We’re writing out types two times: one time in PHP and one time in TypeScript.
What will happen if we remove the guitar entry from the enum in PHP? It would still be in the TypeScript definition. Wich can break our code or give us incorrect type errors. Or what if we add a violin to our PHP Enum? This can go bad very quickly.
In small projects where one or two people are working on, this isn’t such a big problem. You can communicate with your colleagues about these changes if the amount of types is small.
In this project, we worked with seven people, and these seven people would sometimes not work on the project for weeks. There were backend developers who wouldn’t write TypeScript and frontend developers who wouldn’t write PHP. Even worse, we knew the number of types grow dramatically in the timespan of the project.
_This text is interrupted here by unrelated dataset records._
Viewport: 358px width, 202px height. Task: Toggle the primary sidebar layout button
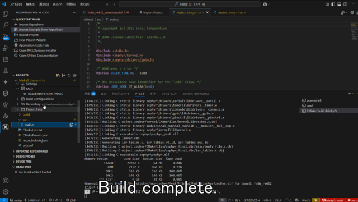333,4
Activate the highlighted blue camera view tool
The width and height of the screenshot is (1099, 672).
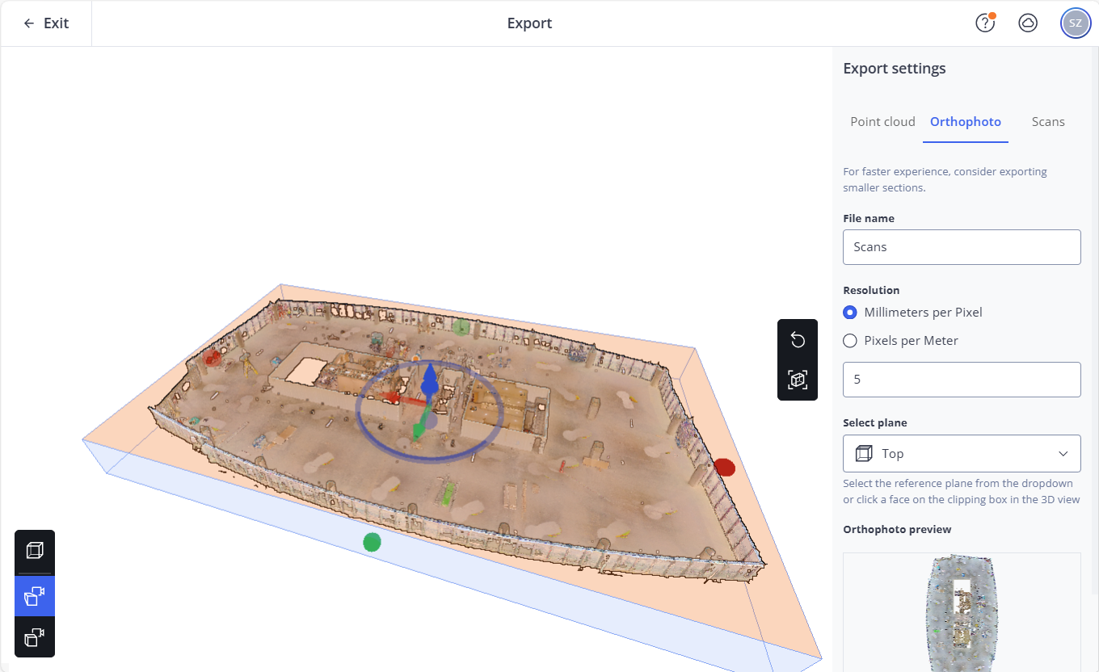(35, 596)
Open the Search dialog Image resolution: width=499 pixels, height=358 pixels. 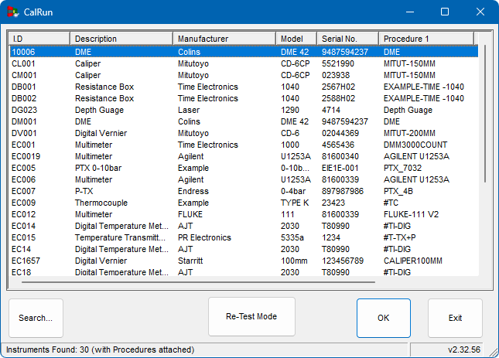point(36,318)
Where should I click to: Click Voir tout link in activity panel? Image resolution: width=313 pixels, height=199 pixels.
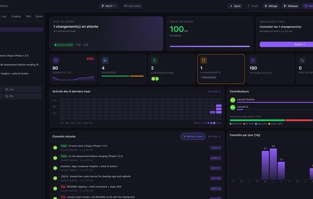click(214, 91)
The package was born in a large project we’re working on with an Inertia, React, and TypeScript stack.
I pushed back against the idea at first. Parsing PHP files and transforming them to another language isn’t a trivial task. Especially for what I considered a marginal gain. However, the rest of the team was excited about the idea, so we decided to experiment and see where it would lead us.
After working with the automated system for a few days I quickly changed my mind. For backend developers, it saves time and mental overhead since they don’t need to dive into TypeScript. Frontend developers are more confident using the types since they’re sure nothing got lost in translation.